**Task item**
Every line in the records below that holds the word "this" is to be copied.

**Raw data**

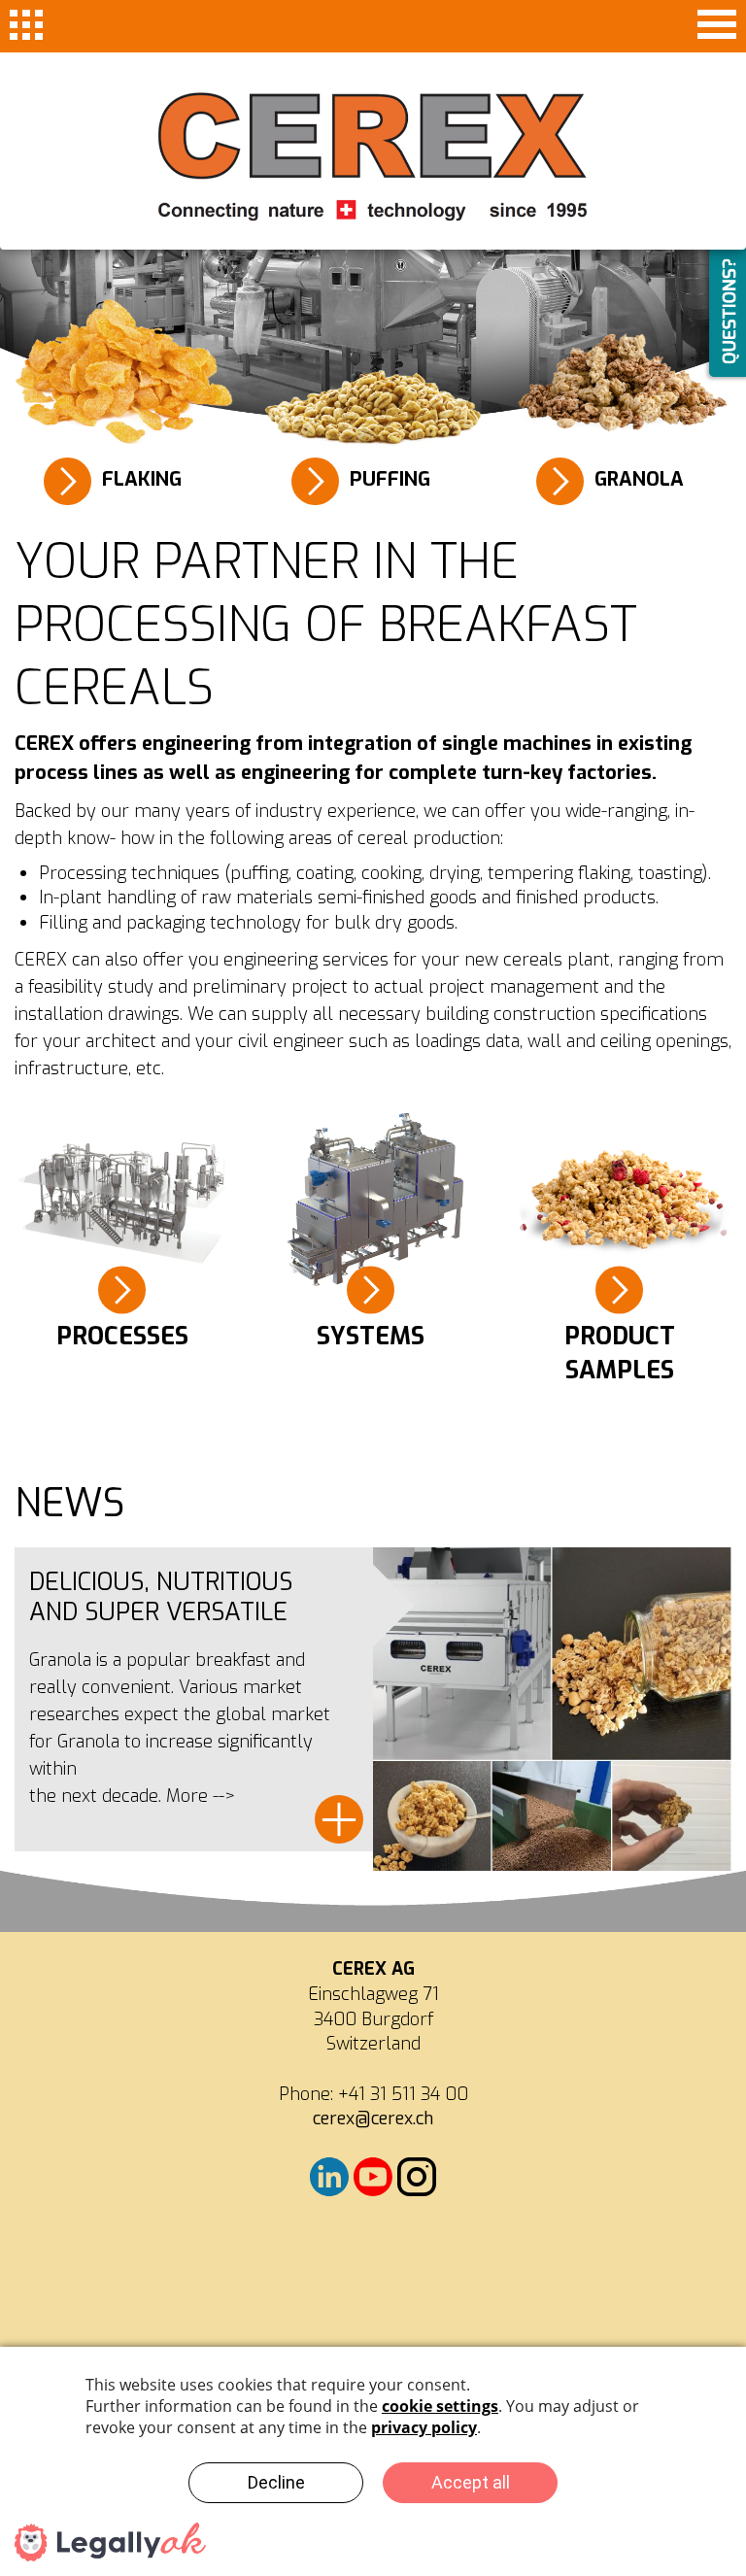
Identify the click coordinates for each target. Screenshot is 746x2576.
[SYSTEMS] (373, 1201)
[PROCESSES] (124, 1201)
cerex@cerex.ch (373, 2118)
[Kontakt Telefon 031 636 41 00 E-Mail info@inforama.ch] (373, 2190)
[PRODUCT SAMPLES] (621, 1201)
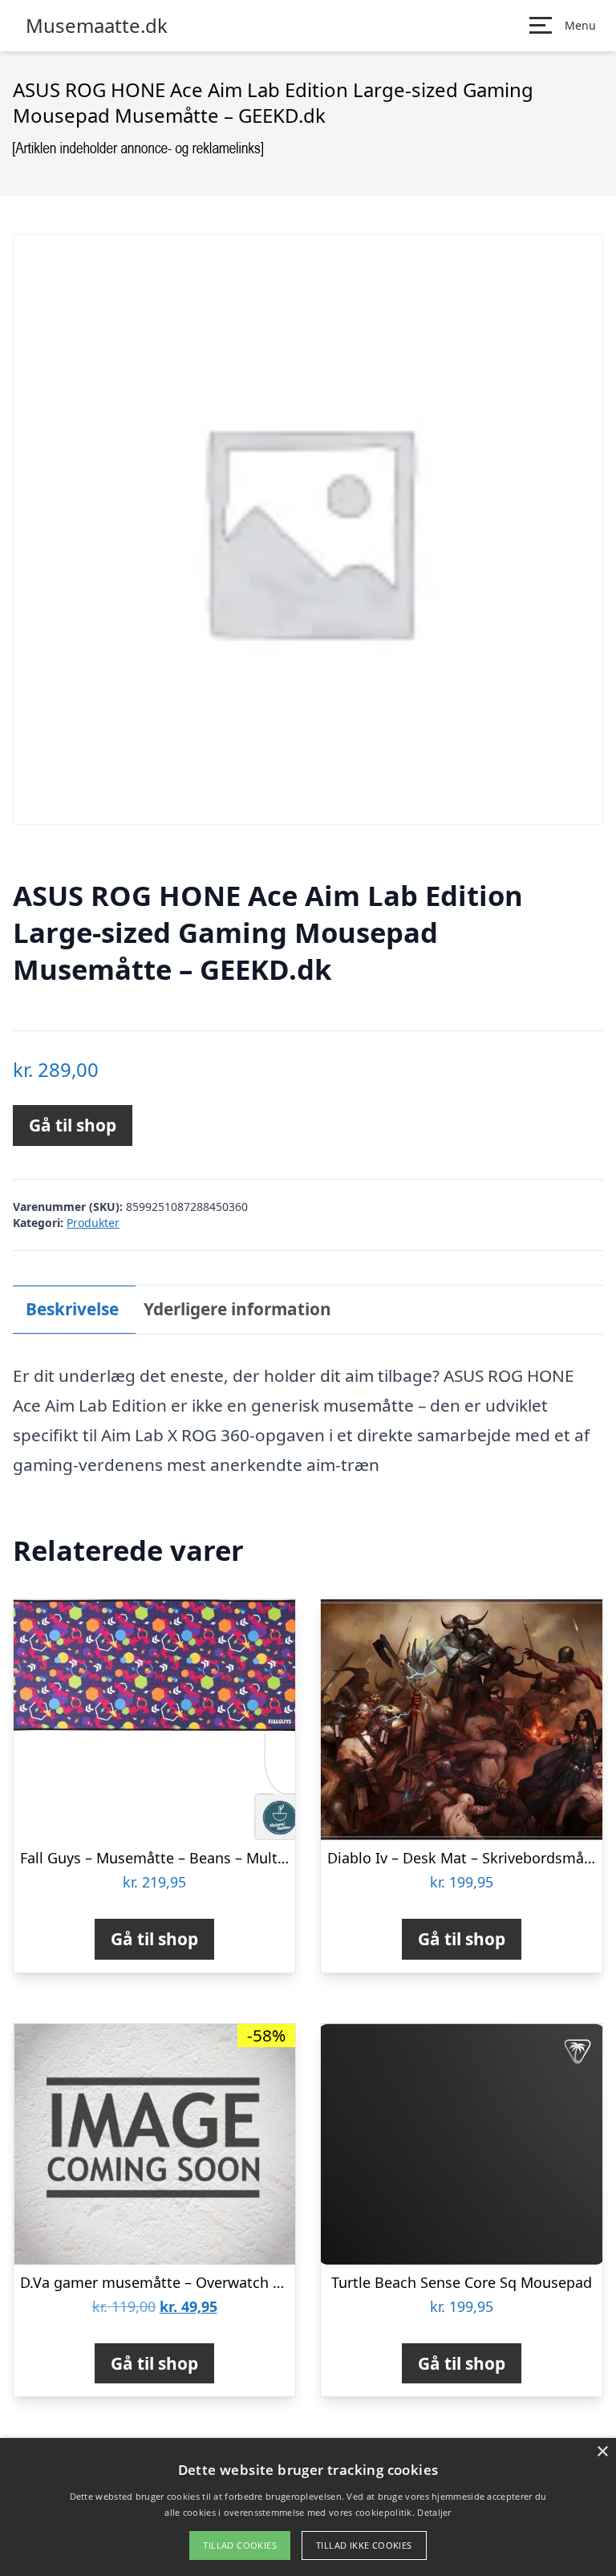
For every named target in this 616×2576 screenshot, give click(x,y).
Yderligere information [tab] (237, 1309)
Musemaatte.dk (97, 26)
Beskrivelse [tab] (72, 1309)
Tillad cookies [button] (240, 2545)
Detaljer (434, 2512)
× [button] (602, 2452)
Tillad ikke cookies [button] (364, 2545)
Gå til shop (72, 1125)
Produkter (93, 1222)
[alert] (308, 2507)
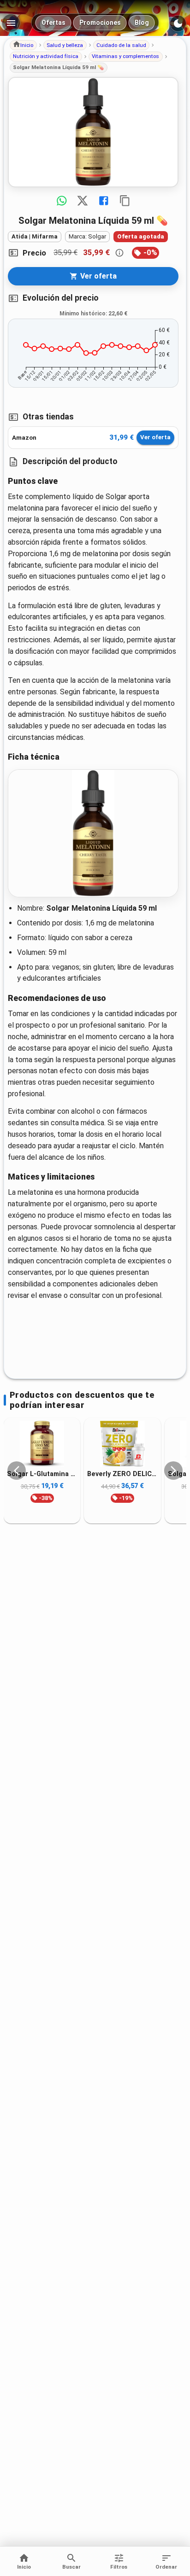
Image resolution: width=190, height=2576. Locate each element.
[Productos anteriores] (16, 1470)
---
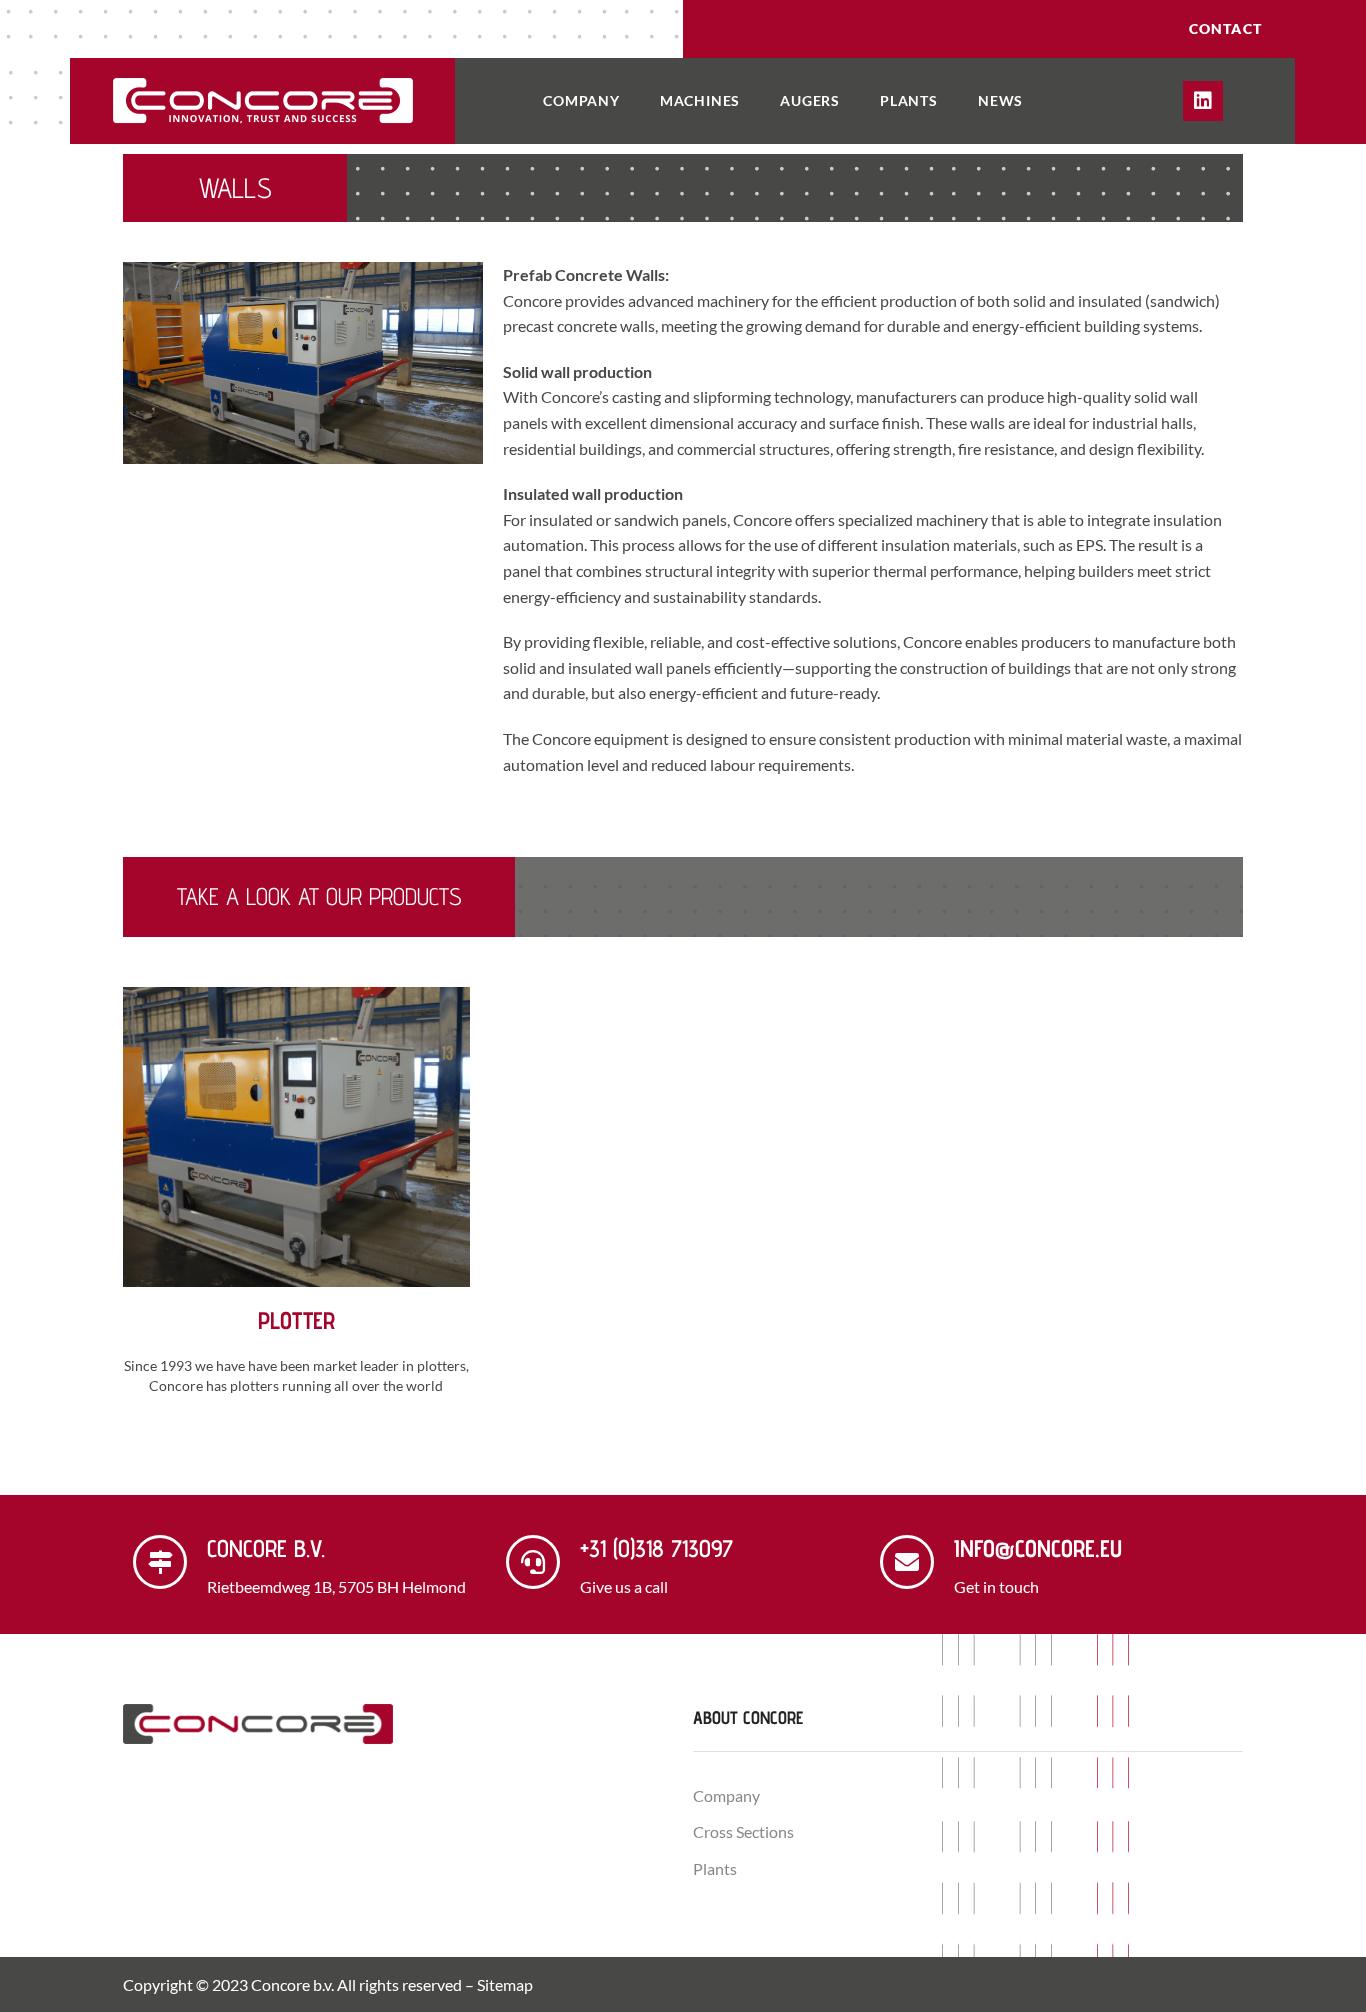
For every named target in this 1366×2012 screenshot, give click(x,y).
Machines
==
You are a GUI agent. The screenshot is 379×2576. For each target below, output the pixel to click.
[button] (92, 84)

**Response area**
For every named target in this 616×2576 screenshot, give click(x,y).
For every named target in this 1366×2012 screenshot, give click(x,y).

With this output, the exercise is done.